Mar 27, 2024 at 12:19 PM | Registered Commentertomo

Robbo said "The farm hands of a century ago were replaced by the tractor which freed their descendants to attend uni."

Its like back in the day when everyone changed from horsies to vehicles BECAUSE vehicles were just better, easier, more efficient etc. No one went around shooting all the horsies to force everyone to move to automotive power!

However we have the exact opposite of that happening today. Everyone is going around shooting the horsies to force everyone to move to something that is just sh1t and will leave everyone worse off than before!
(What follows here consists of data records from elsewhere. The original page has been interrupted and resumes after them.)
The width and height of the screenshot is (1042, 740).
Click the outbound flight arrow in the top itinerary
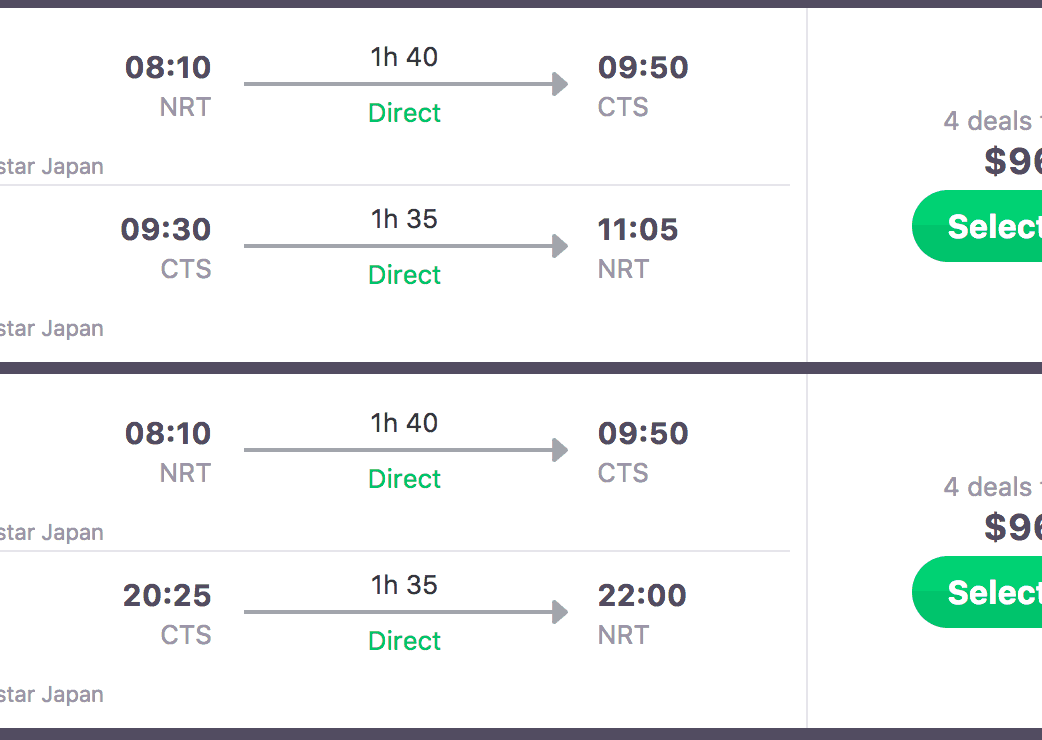click(x=405, y=84)
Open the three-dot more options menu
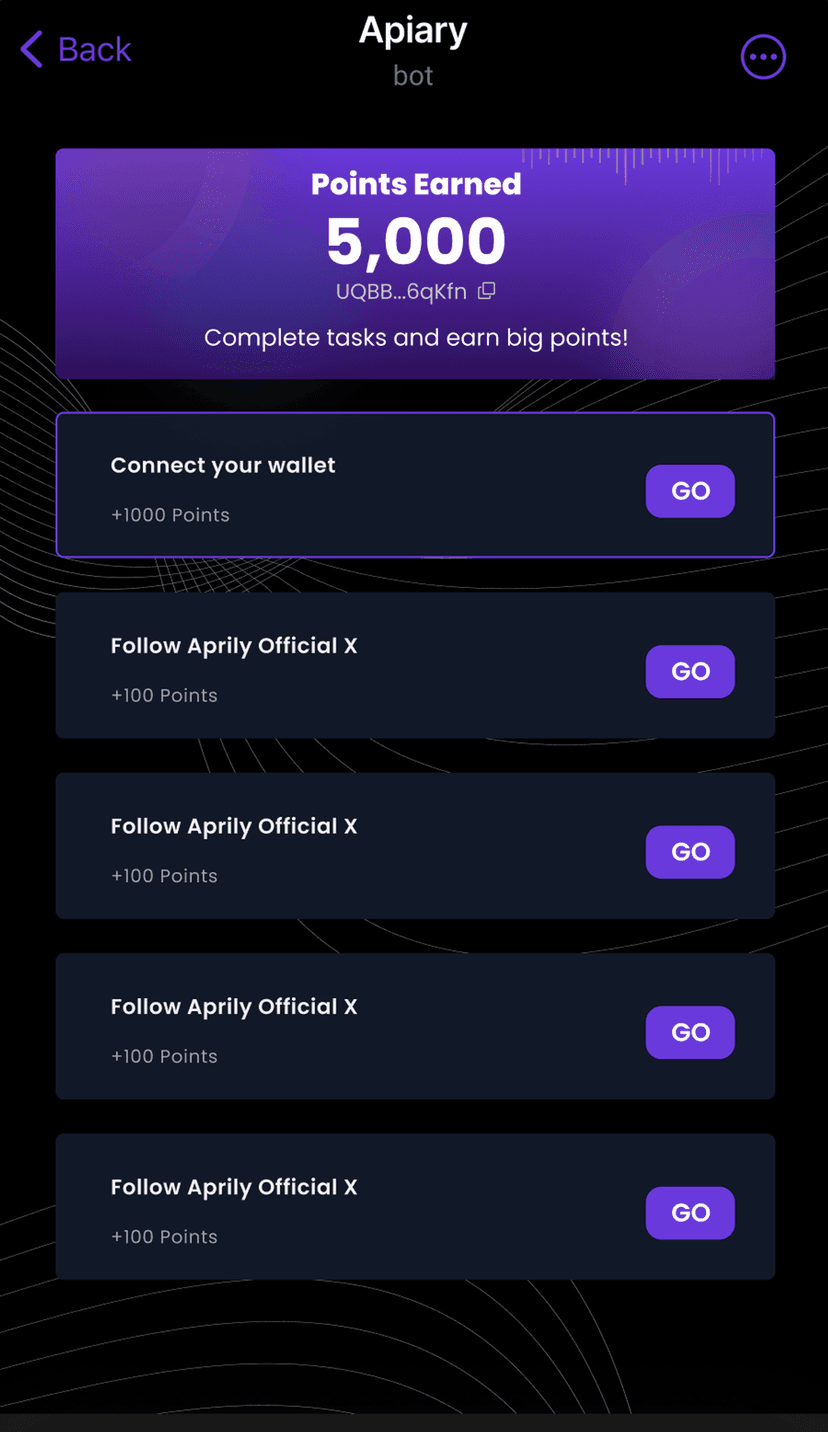828x1432 pixels. (763, 57)
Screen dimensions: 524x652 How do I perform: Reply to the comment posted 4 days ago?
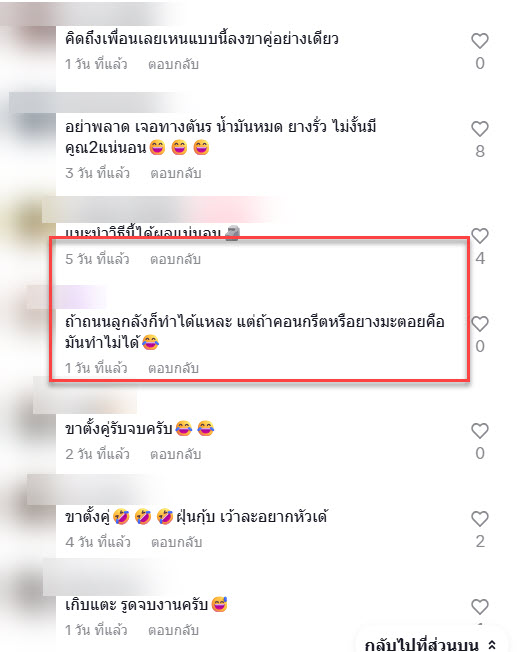(x=176, y=542)
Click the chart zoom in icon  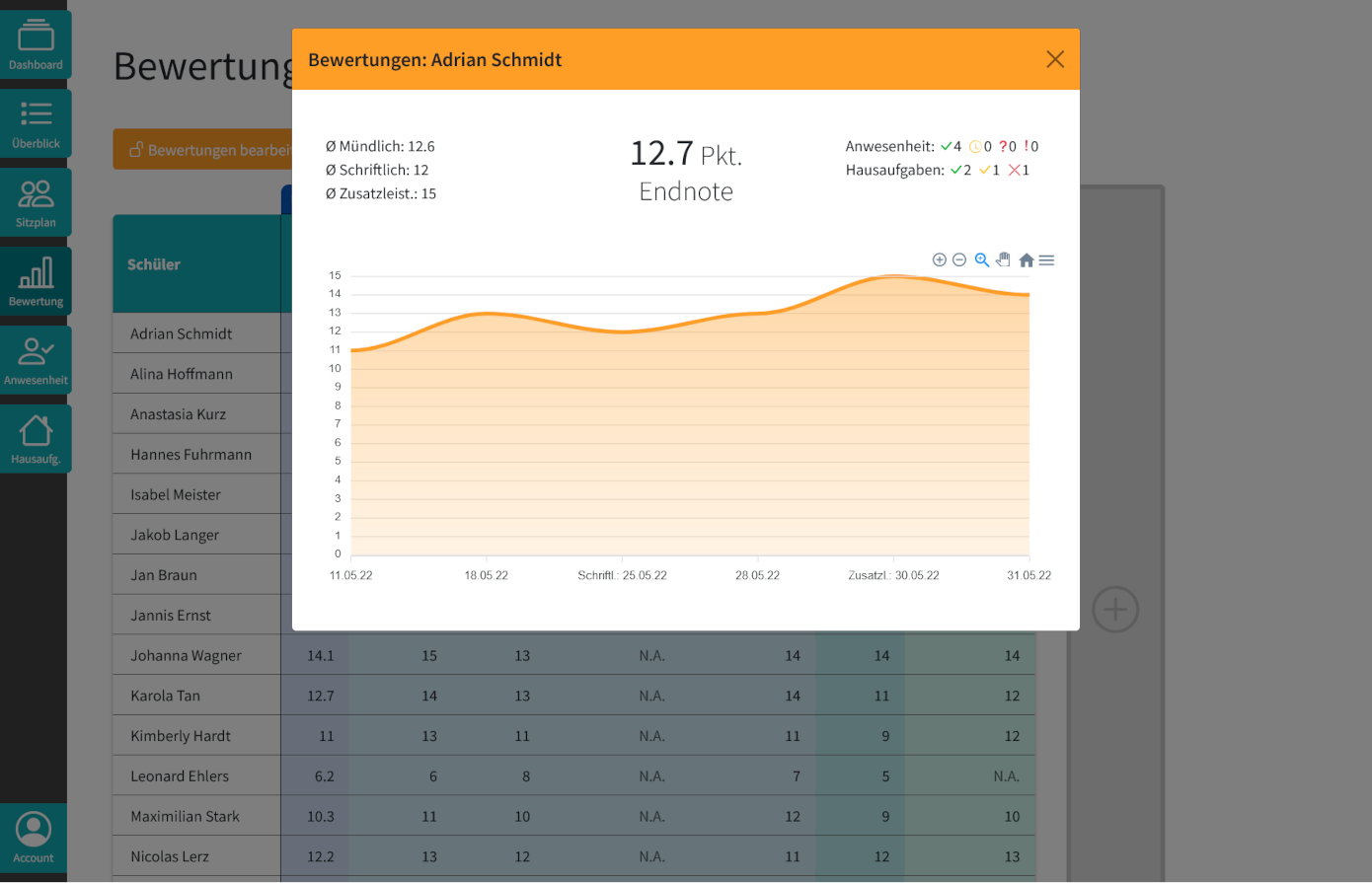pos(939,260)

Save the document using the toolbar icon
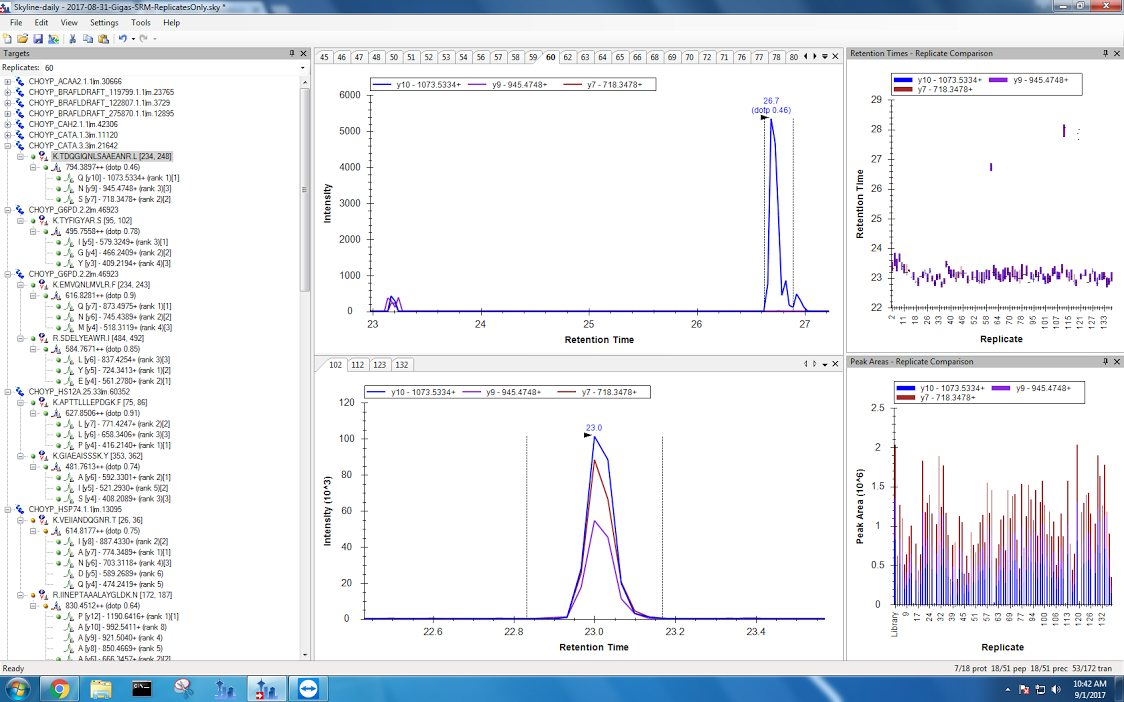tap(37, 38)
Mar 27, 2024 at 11:40 AM | Unregistered CommenterMailman

Robert/tomo; yes, that talk was very enjoyable and informative. It's a shame he didn't take a couple of minutes to incorporate a bit more of her background as she was clearly a "character".
I'm a member at Brooklands and was interested to learn that she was the second of only 3 women to lap the track at over 100 mph, in 1934 (wiki). The track was notoriously rough, as witnessed by the famous picture of John Cobb at speed in the massive Napier Railton with all 4 wheels off the ground! It must have taken some bravery and not a little strength to ride a 1930s bike around there at high speed.
Wrt to the Merlin carburettor, clearly there was a degree of "not invented here" at play. However I would also speculate that the negative g issue was seen as a mere irritant by the RAF until they encountered injection engines. Prior to that, any practice dog-fighting would have been against similar aircraft so there may have been an in-built assumption that all planes behaved in the same way.
The Bendix carburettor was - speculation again - probably developed for the very high altitude performance required for the American bombers and, later on, the accompanying fighters. Despite extensive reading about WWII aviation over many decades, I've never seen mention of the difference between Packard-engined aircraft and those with RR Merlins yet it must have been very noticeable to pilots who flew both. Packard Merlins were fitted to some marks of Spitfire so it must have been noticed.
Thanks again to tomo for putting me on to Douglas' book (the Secret Horsepower race) which is quite the best book on WWII aviation that I have read. We will always wonder what difference a fuel-injected Merlin would have made.....the technology had been developed in Britain well before the war, mainly by Ricardos.